Case contribution: Dr Radhiana Hassan

Clinical:

CT scan findings:

CT brain non contrast in axial and coronal plane, soft tissue window
Extensive dense coarse calcifications at bifrontoparietal deep white matter, basal ganglia, and cerebellum
Bilateral and almost symmetrical involvement.
No acute intracranial bleed. No focal hypodensity to suggest infarct.
Grey and white matter differentiation still preserved.
No midline shift.
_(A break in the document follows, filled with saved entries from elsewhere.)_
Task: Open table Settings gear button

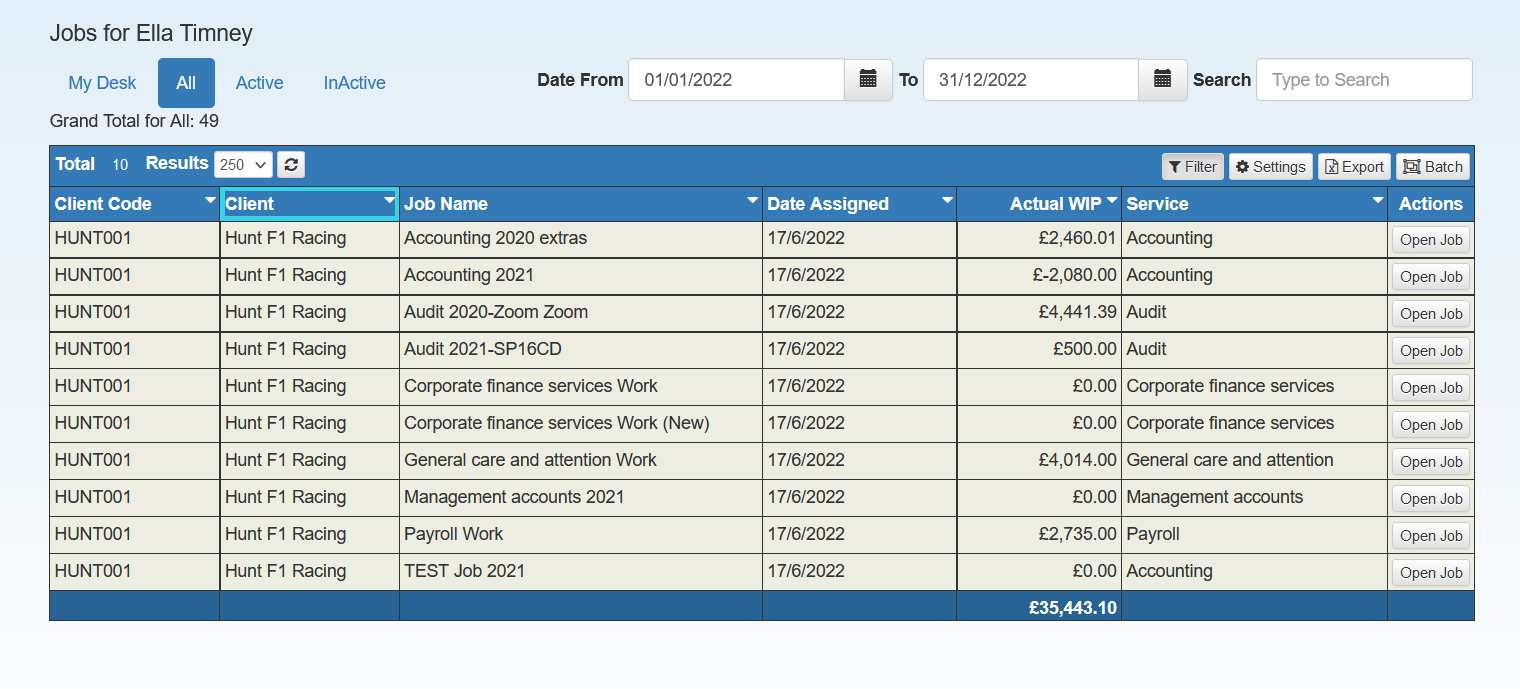Action: pyautogui.click(x=1270, y=167)
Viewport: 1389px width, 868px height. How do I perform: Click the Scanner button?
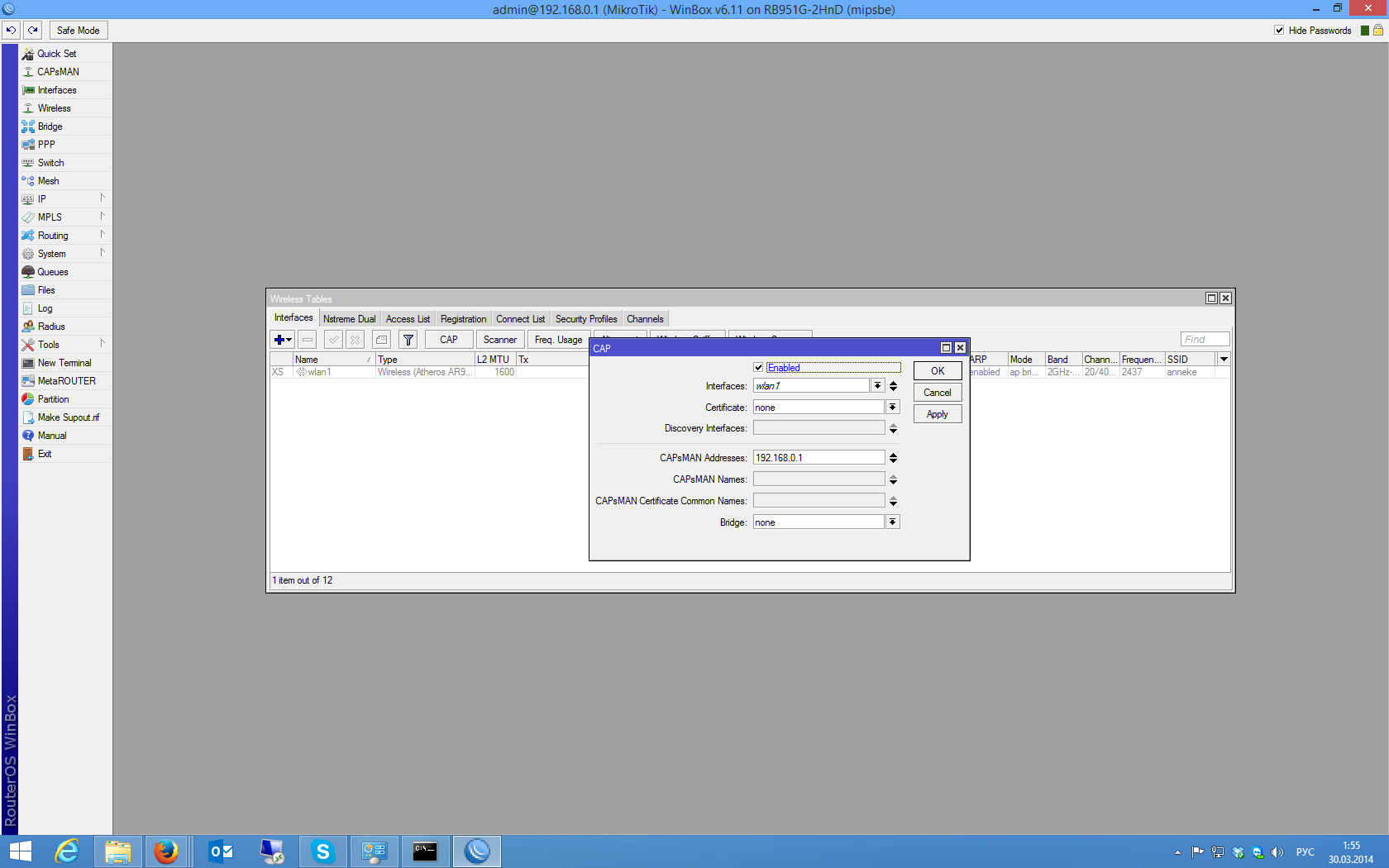(499, 340)
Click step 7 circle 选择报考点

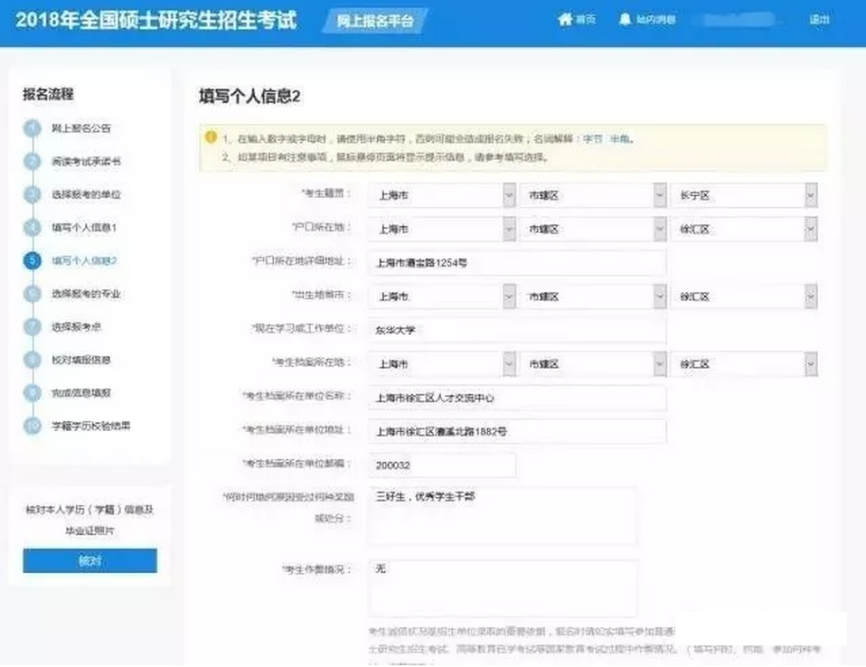tap(33, 327)
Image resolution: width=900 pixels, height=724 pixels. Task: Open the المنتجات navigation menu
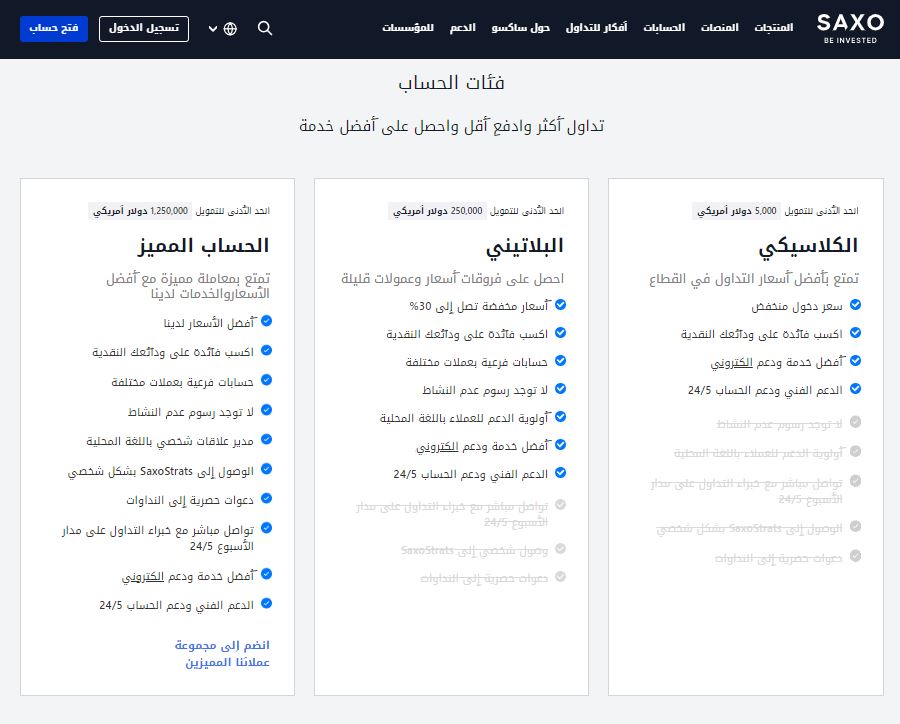(x=773, y=28)
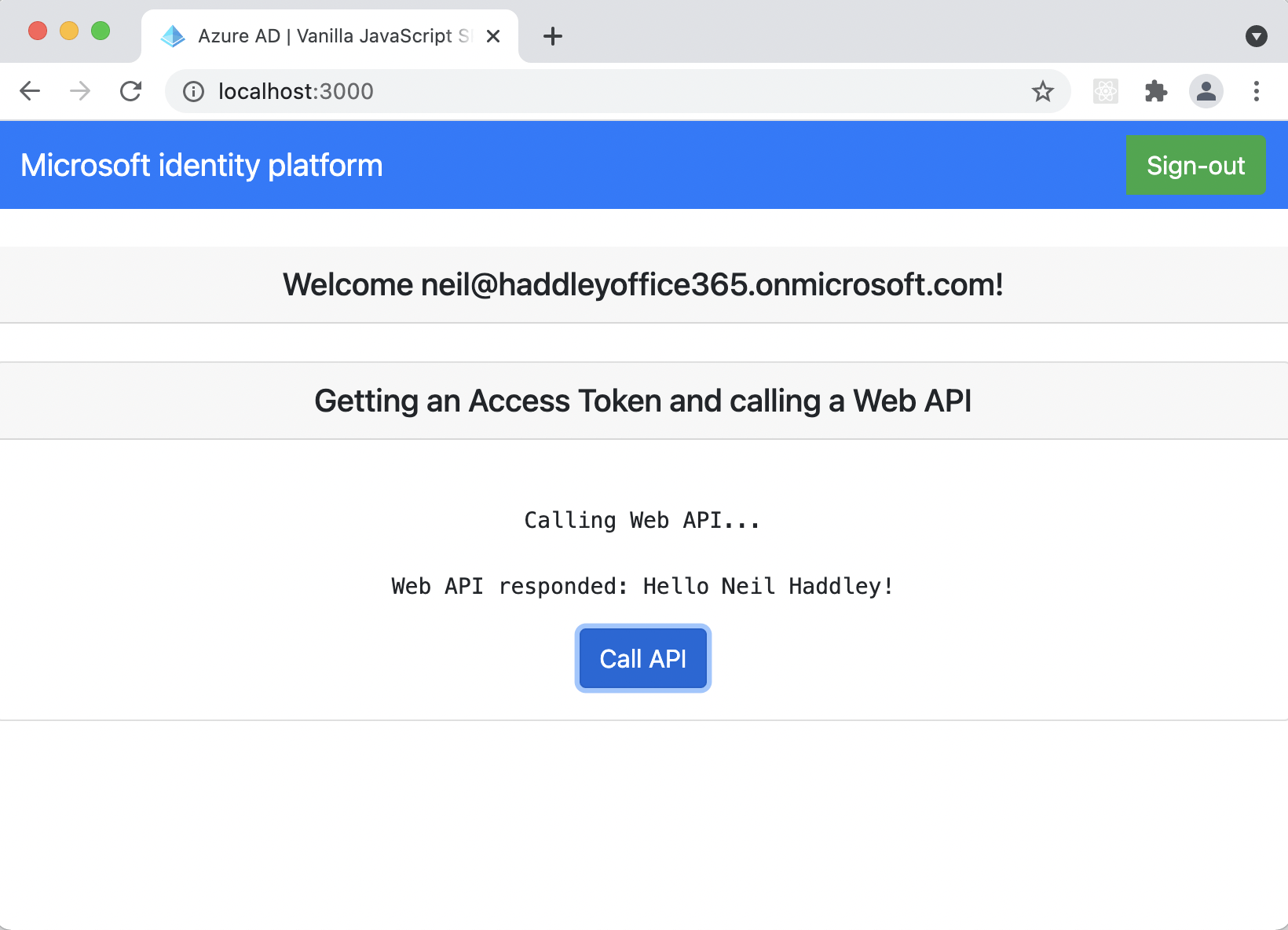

No hydrocephalus.

Diagnosis: Fahr syndrome

Discussion:

Fahr disease = idiopathic striopallidodentate calcinosis = cerebrovascular ferrocalcinosis
Fahr syndrome = same appearance as Fahr Disease but secondary to underlying disorder (e.g endocrine disease)
The condition that has been closely described with this appearance is primary hypopara-thyroidism.
Other causes include lupus, tuberous sclerosis, Alzheimer’s disease, myotonic muscular dystrophy and mitochondrial encephalopathies
Causing progressive dystonia, parkinsonism, neuropsychiatric manifestations
Bimodal pattern of clinical onset: early adulthood (psychosis) and 6th decade (extrapyramidal syndrome, subcortical dementia)
Imaging shows extensive calcifications involving the basal ganglia (globus pallidus), putamen, caudate, thalami and periventricular deep white matter
Although Fahr’s syndrome and Fahr’s disease are rare entities they should be suspected in patients with neuropsychiatric disturbances and seizure disorder.
Routine biochemical investigations should always be performed to rule out metabolic causes.
Conversely, all patients with incidentally detected striopallidodentate calcinosis should be subjected to thorough neuropsychiatric examination and if required, biochemical tests.
Knowledge of the associated conditions will not only help to rectify the treatable cause but will also prevent unnecessary treatment in others.